Namun, studi yang dipublikasikan oleh PsyPost pada Mei 2025 menunjukkan bahwa manusia masih unggul dalam hal berpikir divergen. Ketika diminta menyebutkan berbagai kegunaan alternatif dari benda sehari-hari, manusia consistently mengalahkan AI dari segi jumlah, kebaruan, dan keberagaman ide.
Masalah utama AI adalah ketergantungannya pada pola. Mesin seperti ChatGPT tidak mencipta dari kekosongan, melainkan menyusun berdasarkan kemungkinan tertinggi dari data masa lalu. Fenomena ini disebut generative stagnation: output yang tampak segar, tapi sejatinya hanya daur ulang dari contoh-contoh sebelumnya.
Dalam meta-analisis internasional, AI terbukti tidak lebih unggul dari manusia dalam hal kreativitas orisinal (g = –0,05). Bahkan, ketika manusia berkolaborasi dengan AI, jumlah output meningkat, tapi keragaman ide justru menurun drastis (g = –0,86). AI cocok sebagai pendukung, bukan sebagai pemicu ide utama.
Zhang dan timnya (2025) juga mencatat bahwa meski AI menunjukkan performa baik dalam tes divergensi, kualitas ide yang muncul tetap belum bisa menandingi kreativitas manusia yang otentik.
Google + AI = Duet Penjinak Imajinasi?
Kombinasi antara Google dan AI menciptakan situasi baru: satu menyodorkan jawaban dominan dari internet, satu lagi mengolahnya agar terdengar seolah baru. Ketika keduanya digunakan di awal proses kreatif, yang lahir bukan inovasi, melainkan repackaging dari apa yang sudah ada.

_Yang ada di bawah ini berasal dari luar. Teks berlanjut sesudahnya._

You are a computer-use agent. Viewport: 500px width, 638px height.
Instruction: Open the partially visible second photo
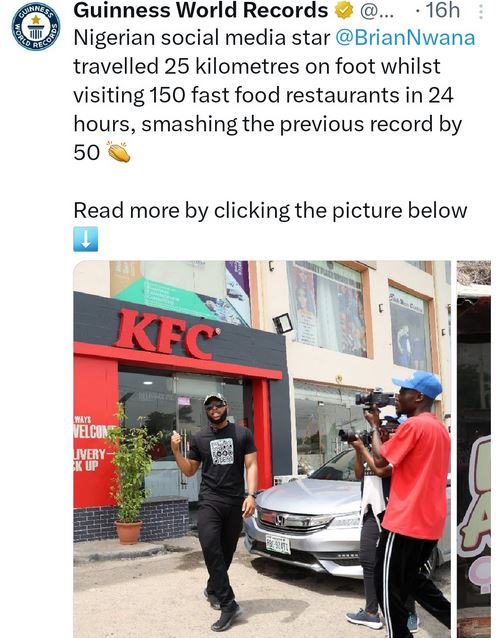tap(474, 449)
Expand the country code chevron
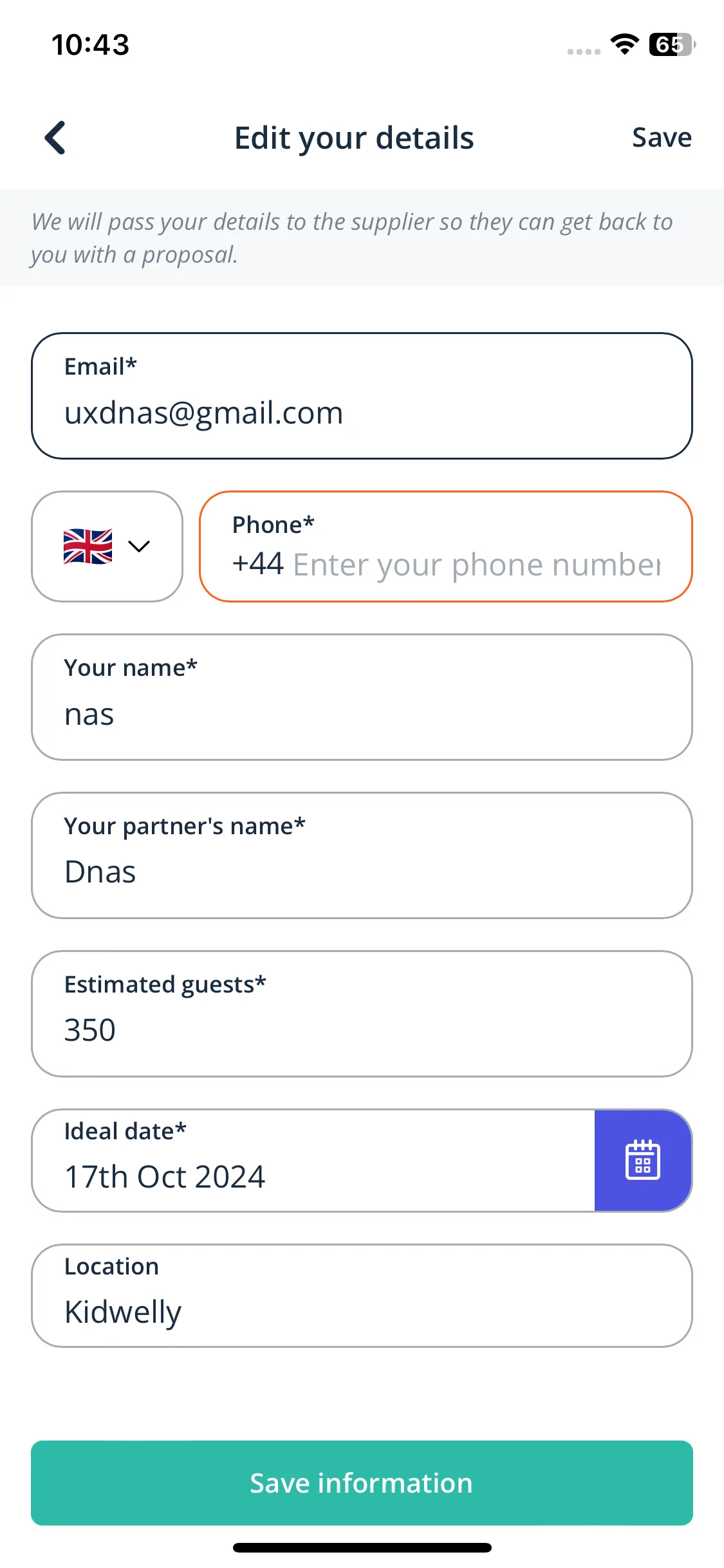The image size is (724, 1568). click(139, 546)
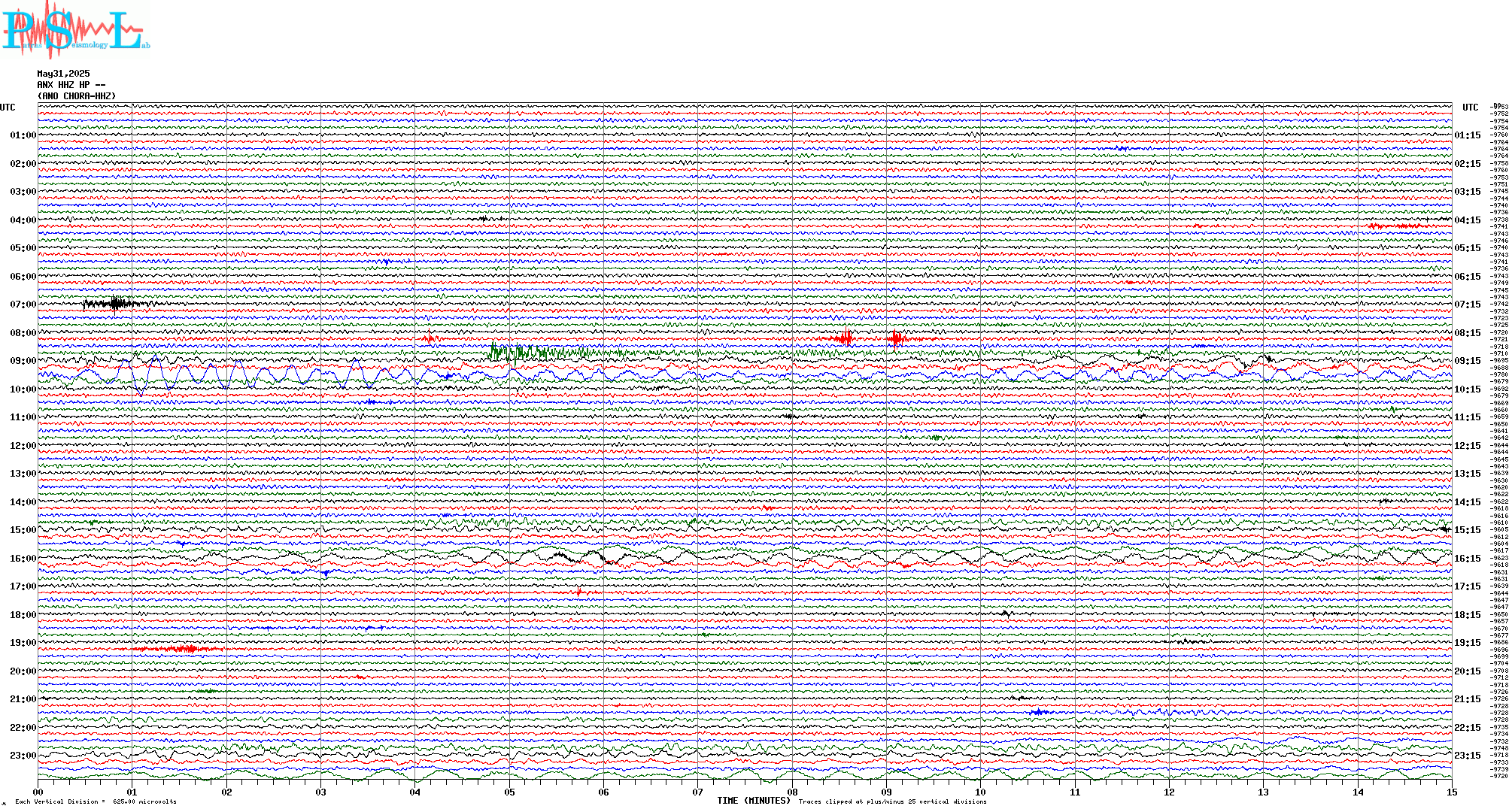Select the 23:00 hour label on left
Screen dimensions: 1512x812
point(23,756)
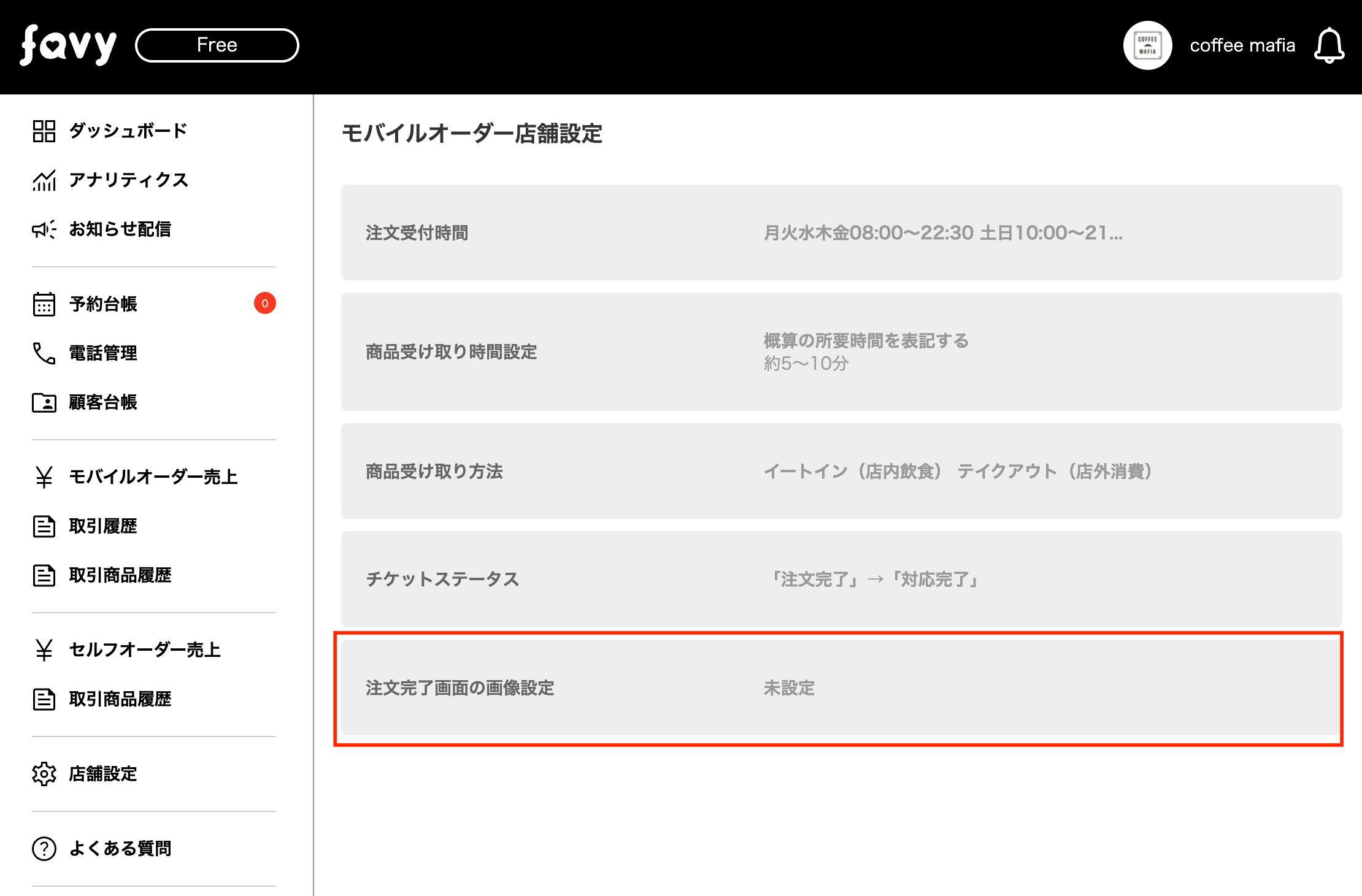Click the お知らせ配信 megaphone icon
The height and width of the screenshot is (896, 1362).
tap(44, 229)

Studi lanjutan dari Wharton menunjukkan bahwa ide-ide yang dihasilkan dari kolaborasi dengan AI memiliki variasi jauh lebih rendah daripada ide yang muncul dari proses kreatif manual tanpa bantuan teknologi.
Kreativitas Dimulai dari Kekosongan
Segala ciptaan besar lahir dari kekosongan—bukan dari hasil pencarian, tapi dari ruang hening tempat ide bisa tumbuh bebas. Dalam penelitian Oppenheimer & Patterson, kelompok tanpa internet menciptakan ide yang lebih hidup dan orisinal karena mereka tidak terikat pada solusi yang sudah tersedia.
Penelitian Oliva & Storm juga memperkuat hal ini. Saat peserta mencari inspirasi lewat Google, mereka cenderung menghasilkan ide-ide yang sangat mirip dengan apa yang sudah ditemukan. Sebaliknya, ketika mereka diminta memikirkan ide tanpa bantuan digital, gagasan yang muncul lebih liar, eksentrik, dan berbeda.
Kesimpulan: Gunakan Alat, Tapi Jangan Dimulai dari Sana
Google dan AI bukan musuh. Mereka adalah alat yang sangat bermanfaat—di waktu yang tepat. Tapi jika proses kreatif dimulai dari pencarian, yang lahir adalah jawaban orang lain. Jika dimulai dari diam, dari ruang kosong dalam pikiran, maka ada peluang lahirnya ide yang benar-benar milik kita.
Mulailah dengan kekosongan. Biarkan imajinasi berkelana tanpa batasan. Setelah itu, barulah kita manfaatkan teknologi untuk memperkuat atau menyempurnakan apa yang telah kita temukan sendiri.